Exercise: Transcribe only the lines of the listing below from the one holding "Tap the enzymes" through the one holding "Image resolution: width=868", inclusive, without any change.

Recorded information:
::::::

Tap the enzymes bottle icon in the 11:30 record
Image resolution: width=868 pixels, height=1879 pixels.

::::::

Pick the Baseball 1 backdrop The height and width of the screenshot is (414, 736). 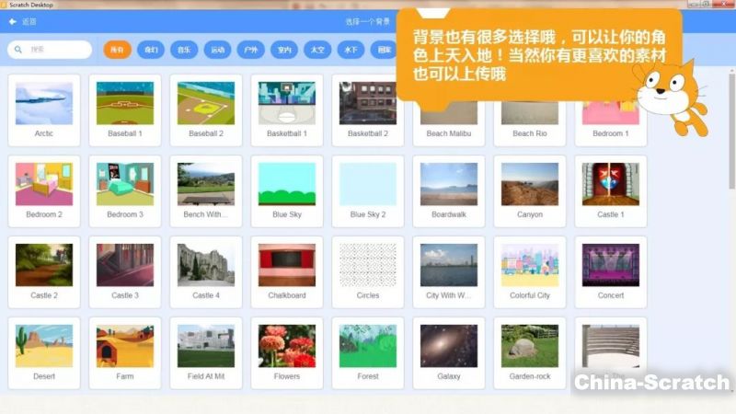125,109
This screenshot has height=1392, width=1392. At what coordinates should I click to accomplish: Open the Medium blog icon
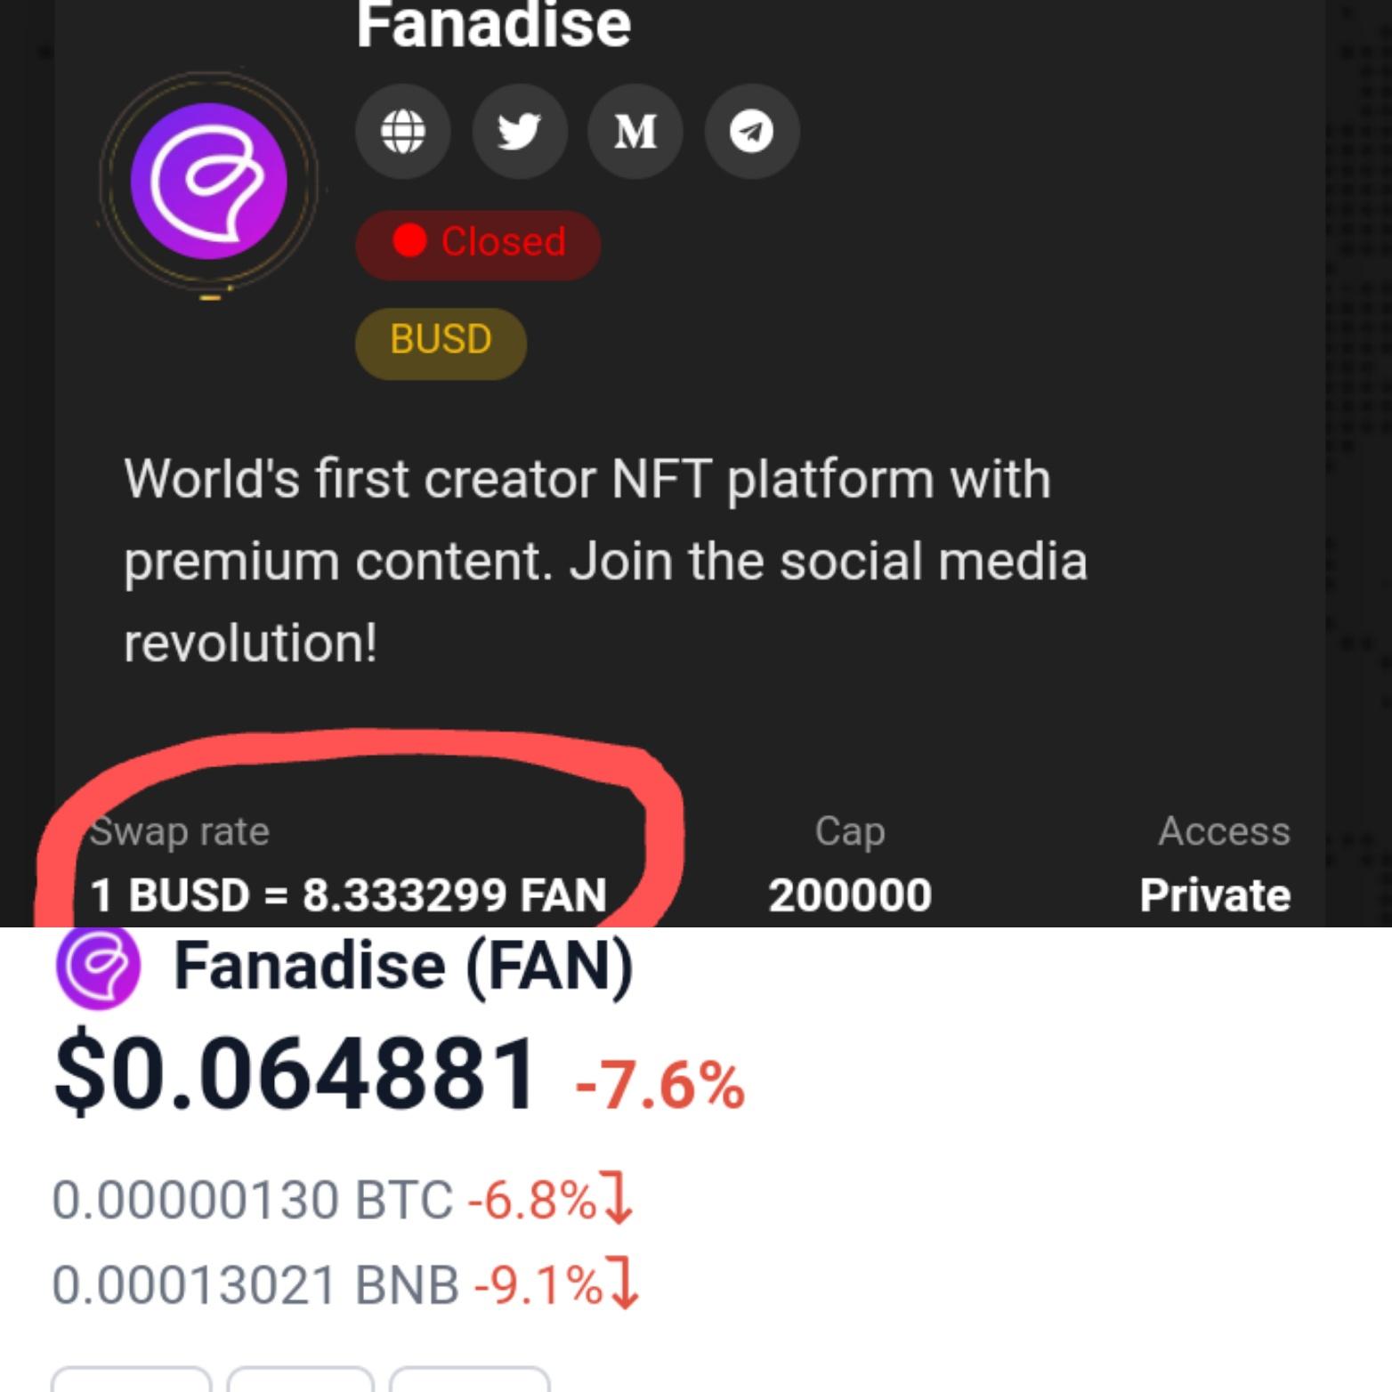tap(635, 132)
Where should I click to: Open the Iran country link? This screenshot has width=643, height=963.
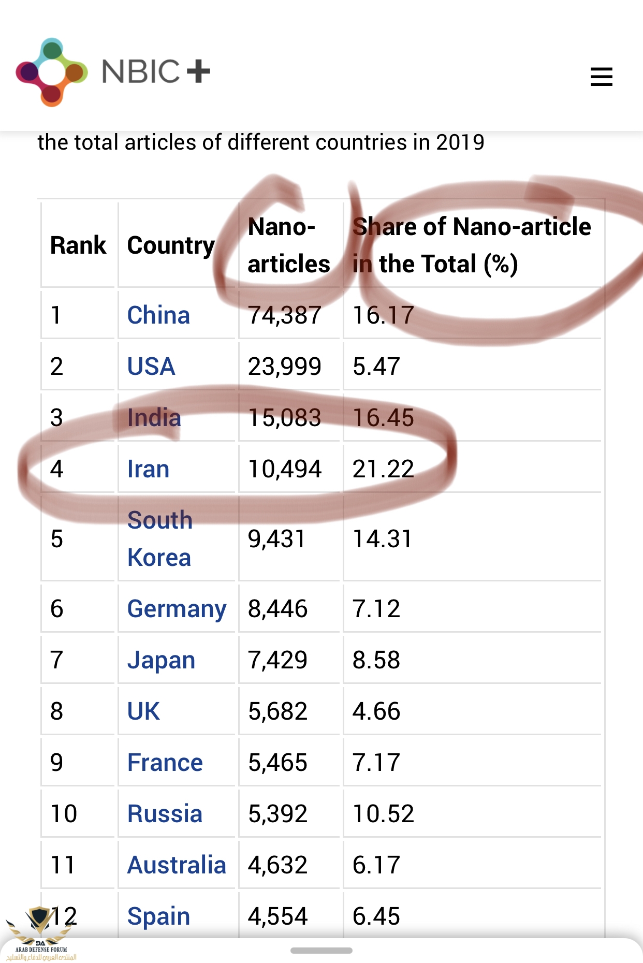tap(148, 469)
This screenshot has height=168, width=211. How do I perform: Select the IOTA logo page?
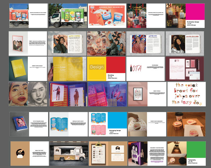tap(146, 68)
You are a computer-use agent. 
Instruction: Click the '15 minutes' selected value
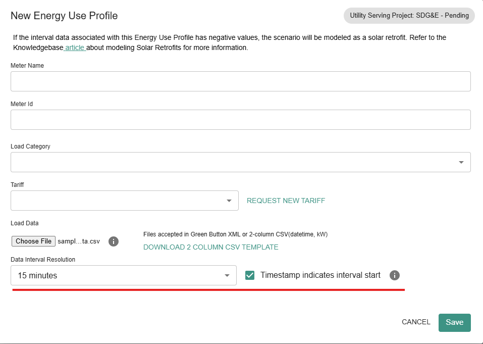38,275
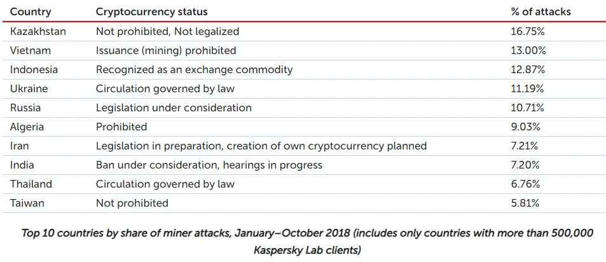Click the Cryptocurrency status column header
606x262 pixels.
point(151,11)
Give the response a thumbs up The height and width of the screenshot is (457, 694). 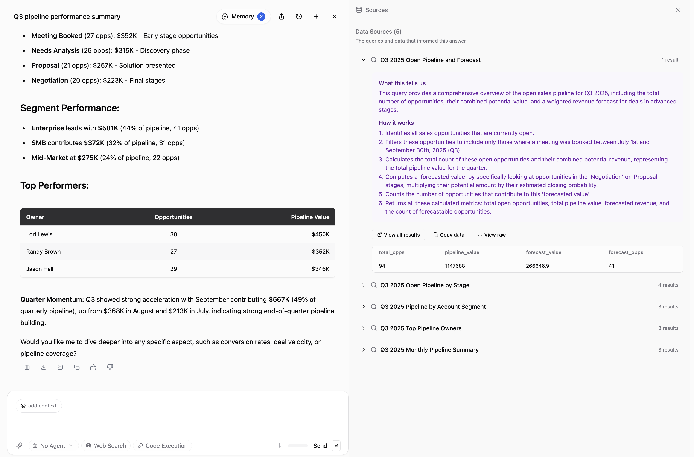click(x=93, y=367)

::::::

Exercise answer:
Tap the enzymes bottle icon in the 11:30 record
Image resolution: width=868 pixels, height=1879 pixels.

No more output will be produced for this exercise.